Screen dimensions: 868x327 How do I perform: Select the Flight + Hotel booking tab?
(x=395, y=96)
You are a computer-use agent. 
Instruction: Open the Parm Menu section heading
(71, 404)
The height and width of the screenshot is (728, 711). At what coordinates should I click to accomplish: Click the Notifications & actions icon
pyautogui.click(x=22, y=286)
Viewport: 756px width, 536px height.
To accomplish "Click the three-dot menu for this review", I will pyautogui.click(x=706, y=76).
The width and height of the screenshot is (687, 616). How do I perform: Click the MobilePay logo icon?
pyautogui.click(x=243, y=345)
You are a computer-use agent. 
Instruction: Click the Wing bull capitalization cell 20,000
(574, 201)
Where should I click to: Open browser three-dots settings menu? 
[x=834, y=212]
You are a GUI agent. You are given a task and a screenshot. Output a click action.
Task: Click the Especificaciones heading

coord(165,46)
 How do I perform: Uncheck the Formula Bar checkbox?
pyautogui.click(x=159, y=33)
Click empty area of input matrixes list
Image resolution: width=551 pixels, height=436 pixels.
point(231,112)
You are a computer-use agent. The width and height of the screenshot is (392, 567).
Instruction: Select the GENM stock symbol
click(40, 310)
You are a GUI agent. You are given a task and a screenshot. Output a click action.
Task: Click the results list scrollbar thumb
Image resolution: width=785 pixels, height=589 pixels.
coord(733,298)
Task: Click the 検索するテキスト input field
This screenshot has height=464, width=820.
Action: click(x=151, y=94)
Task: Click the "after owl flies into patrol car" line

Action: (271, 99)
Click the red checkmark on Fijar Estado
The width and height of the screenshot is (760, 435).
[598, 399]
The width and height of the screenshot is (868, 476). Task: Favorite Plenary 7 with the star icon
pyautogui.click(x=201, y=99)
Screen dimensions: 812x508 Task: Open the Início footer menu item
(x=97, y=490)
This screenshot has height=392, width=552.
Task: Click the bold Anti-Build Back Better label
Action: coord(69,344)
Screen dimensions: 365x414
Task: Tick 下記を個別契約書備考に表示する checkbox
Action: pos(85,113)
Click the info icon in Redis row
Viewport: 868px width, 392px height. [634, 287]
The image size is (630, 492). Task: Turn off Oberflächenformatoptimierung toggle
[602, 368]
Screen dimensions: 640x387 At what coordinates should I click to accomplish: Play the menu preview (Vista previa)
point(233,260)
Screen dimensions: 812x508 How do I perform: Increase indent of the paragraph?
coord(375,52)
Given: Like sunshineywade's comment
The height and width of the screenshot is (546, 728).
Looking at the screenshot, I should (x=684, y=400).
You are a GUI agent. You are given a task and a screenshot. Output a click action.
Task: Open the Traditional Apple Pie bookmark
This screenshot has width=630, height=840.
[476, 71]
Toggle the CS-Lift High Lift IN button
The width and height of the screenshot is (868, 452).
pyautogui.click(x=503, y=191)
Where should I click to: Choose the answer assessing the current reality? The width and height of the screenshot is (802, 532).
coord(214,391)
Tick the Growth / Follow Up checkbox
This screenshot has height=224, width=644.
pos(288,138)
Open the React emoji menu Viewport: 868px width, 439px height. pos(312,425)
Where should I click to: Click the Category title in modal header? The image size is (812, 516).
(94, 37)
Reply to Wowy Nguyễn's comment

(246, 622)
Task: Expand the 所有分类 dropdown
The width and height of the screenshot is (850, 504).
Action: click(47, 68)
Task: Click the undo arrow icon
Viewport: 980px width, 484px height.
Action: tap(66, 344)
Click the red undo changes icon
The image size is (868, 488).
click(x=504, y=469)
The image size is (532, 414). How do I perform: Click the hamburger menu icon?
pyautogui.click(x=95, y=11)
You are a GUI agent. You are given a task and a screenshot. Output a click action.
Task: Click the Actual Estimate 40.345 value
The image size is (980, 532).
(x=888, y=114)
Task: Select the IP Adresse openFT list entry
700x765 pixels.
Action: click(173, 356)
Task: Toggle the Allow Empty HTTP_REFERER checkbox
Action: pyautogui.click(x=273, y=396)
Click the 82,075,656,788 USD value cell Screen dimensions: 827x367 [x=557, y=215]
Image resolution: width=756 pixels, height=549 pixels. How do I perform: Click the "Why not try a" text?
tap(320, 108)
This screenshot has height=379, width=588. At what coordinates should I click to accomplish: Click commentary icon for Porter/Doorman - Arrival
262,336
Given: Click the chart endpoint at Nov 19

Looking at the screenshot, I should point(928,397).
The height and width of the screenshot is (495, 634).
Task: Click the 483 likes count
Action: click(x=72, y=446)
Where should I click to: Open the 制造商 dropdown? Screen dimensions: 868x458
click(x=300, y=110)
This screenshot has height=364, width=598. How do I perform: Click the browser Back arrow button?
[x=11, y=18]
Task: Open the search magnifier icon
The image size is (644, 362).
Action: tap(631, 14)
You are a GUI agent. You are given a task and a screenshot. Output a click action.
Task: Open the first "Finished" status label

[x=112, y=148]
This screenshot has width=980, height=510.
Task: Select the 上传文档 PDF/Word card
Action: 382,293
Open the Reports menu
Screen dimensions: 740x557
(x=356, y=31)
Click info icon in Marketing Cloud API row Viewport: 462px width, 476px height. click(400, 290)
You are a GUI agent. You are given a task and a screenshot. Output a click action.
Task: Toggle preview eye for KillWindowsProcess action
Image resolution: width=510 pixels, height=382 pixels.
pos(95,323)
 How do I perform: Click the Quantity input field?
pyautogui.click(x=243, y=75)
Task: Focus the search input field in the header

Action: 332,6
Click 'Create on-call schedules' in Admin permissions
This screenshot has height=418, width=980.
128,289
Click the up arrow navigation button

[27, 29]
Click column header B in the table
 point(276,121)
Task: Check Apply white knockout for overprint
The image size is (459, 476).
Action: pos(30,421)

> _Work to complete_: Transcribe the records in full, word for word.

> _Answer section_:
Screen dimensions: 868x327 How do I perform: Select the Flight + Hotel booking tab?
(x=395, y=96)
You are a computer-use agent. 
Instruction: Open the Parm Menu section heading
(71, 404)
The height and width of the screenshot is (728, 711). At what coordinates should I click to accomplish: Click the Notifications & actions icon
pyautogui.click(x=22, y=286)
Viewport: 756px width, 536px height.
To accomplish "Click the three-dot menu for this review", I will pyautogui.click(x=706, y=76).
The width and height of the screenshot is (687, 616). How do I perform: Click the MobilePay logo icon?
pyautogui.click(x=243, y=345)
You are a computer-use agent. 
Instruction: Click the Wing bull capitalization cell 20,000
(574, 201)
Where should I click to: Open browser three-dots settings menu? 
[x=834, y=212]
You are a GUI agent. You are given a task and a screenshot. Output a click action.
Task: Click the Especificaciones heading

coord(165,46)
 How do I perform: Uncheck the Formula Bar checkbox?
pyautogui.click(x=159, y=33)
Click empty area of input matrixes list
Image resolution: width=551 pixels, height=436 pixels.
point(231,112)
You are a computer-use agent. The width and height of the screenshot is (392, 567).
Instruction: Select the GENM stock symbol
click(40, 310)
You are a GUI agent. You are given a task and a screenshot. Output a click action.
Task: Click the results list scrollbar thumb
Image resolution: width=785 pixels, height=589 pixels.
coord(733,298)
Task: Click the 検索するテキスト input field
This screenshot has height=464, width=820.
Action: click(x=151, y=94)
Task: Click the "after owl flies into patrol car" line

Action: (271, 99)
Click the red checkmark on Fijar Estado
The width and height of the screenshot is (760, 435).
[598, 399]
The width and height of the screenshot is (868, 476). Task: Favorite Plenary 7 with the star icon
pyautogui.click(x=201, y=99)
Screen dimensions: 812x508 Task: Open the Início footer menu item
(x=97, y=490)
This screenshot has height=392, width=552.
Task: Click the bold Anti-Build Back Better label
Action: coord(69,344)
Screen dimensions: 365x414
Task: Tick 下記を個別契約書備考に表示する checkbox
Action: pos(85,113)
Click the info icon in Redis row
Viewport: 868px width, 392px height. [634, 287]
The image size is (630, 492). Task: Turn off Oberflächenformatoptimierung toggle
[602, 368]
Screen dimensions: 640x387 At what coordinates should I click to accomplish: Play the menu preview (Vista previa)
point(233,260)
Screen dimensions: 812x508 How do I perform: Increase indent of the paragraph?
coord(375,52)
Given: Like sunshineywade's comment
The height and width of the screenshot is (546, 728).
Looking at the screenshot, I should (x=684, y=400).
You are a GUI agent. You are given a task and a screenshot. Output a click action.
Task: Open the Traditional Apple Pie bookmark
This screenshot has width=630, height=840.
[476, 71]
Toggle the CS-Lift High Lift IN button
The width and height of the screenshot is (868, 452).
pyautogui.click(x=503, y=191)
Where should I click to: Choose the answer assessing the current reality? The width and height of the screenshot is (802, 532).
coord(214,391)
Tick the Growth / Follow Up checkbox
This screenshot has height=224, width=644.
pos(288,138)
Open the React emoji menu Viewport: 868px width, 439px height. pos(312,425)
Where should I click to: Click the Category title in modal header? The image size is (812, 516).
(94, 37)
Reply to Wowy Nguyễn's comment

(246, 622)
Task: Expand the 所有分类 dropdown
The width and height of the screenshot is (850, 504).
Action: click(47, 68)
Task: Click the undo arrow icon
Viewport: 980px width, 484px height.
Action: tap(66, 344)
Click the red undo changes icon
The image size is (868, 488).
click(x=504, y=469)
The image size is (532, 414). How do I perform: Click the hamburger menu icon?
pyautogui.click(x=95, y=11)
You are a GUI agent. You are given a task and a screenshot. Output a click action.
Task: Click the Actual Estimate 40.345 value
The image size is (980, 532).
(x=888, y=114)
Task: Select the IP Adresse openFT list entry
700x765 pixels.
Action: click(173, 356)
Task: Toggle the Allow Empty HTTP_REFERER checkbox
Action: pyautogui.click(x=273, y=396)
Click the 82,075,656,788 USD value cell Screen dimensions: 827x367 [x=557, y=215]
Image resolution: width=756 pixels, height=549 pixels. How do I perform: Click the "Why not try a" text?
tap(320, 108)
This screenshot has height=379, width=588. At what coordinates should I click to accomplish: Click commentary icon for Porter/Doorman - Arrival
262,336
Given: Click the chart endpoint at Nov 19

Looking at the screenshot, I should point(928,397).
The height and width of the screenshot is (495, 634).
Task: Click the 483 likes count
Action: click(x=72, y=446)
Where should I click to: Open the 制造商 dropdown? Screen dimensions: 868x458
click(x=300, y=110)
This screenshot has height=364, width=598. How do I perform: Click the browser Back arrow button?
[x=11, y=18]
Task: Open the search magnifier icon
The image size is (644, 362).
Action: tap(631, 14)
You are a GUI agent. You are given a task and a screenshot. Output a click action.
Task: Open the first "Finished" status label

[x=112, y=148]
This screenshot has width=980, height=510.
Task: Select the 上传文档 PDF/Word card
Action: 382,293
Open the Reports menu
Screen dimensions: 740x557
(x=356, y=31)
Click info icon in Marketing Cloud API row Viewport: 462px width, 476px height. click(400, 290)
You are a GUI agent. You are given a task and a screenshot. Output a click action.
Task: Toggle preview eye for KillWindowsProcess action
Image resolution: width=510 pixels, height=382 pixels.
pos(95,323)
 How do I perform: Click the Quantity input field?
pyautogui.click(x=243, y=75)
Task: Focus the search input field in the header

Action: 332,6
Click 'Create on-call schedules' in Admin permissions
This screenshot has height=418, width=980.
128,289
Click the up arrow navigation button

[27, 29]
Click column header B in the table
 point(276,121)
Task: Check Apply white knockout for overprint
The image size is (459, 476).
Action: pos(30,421)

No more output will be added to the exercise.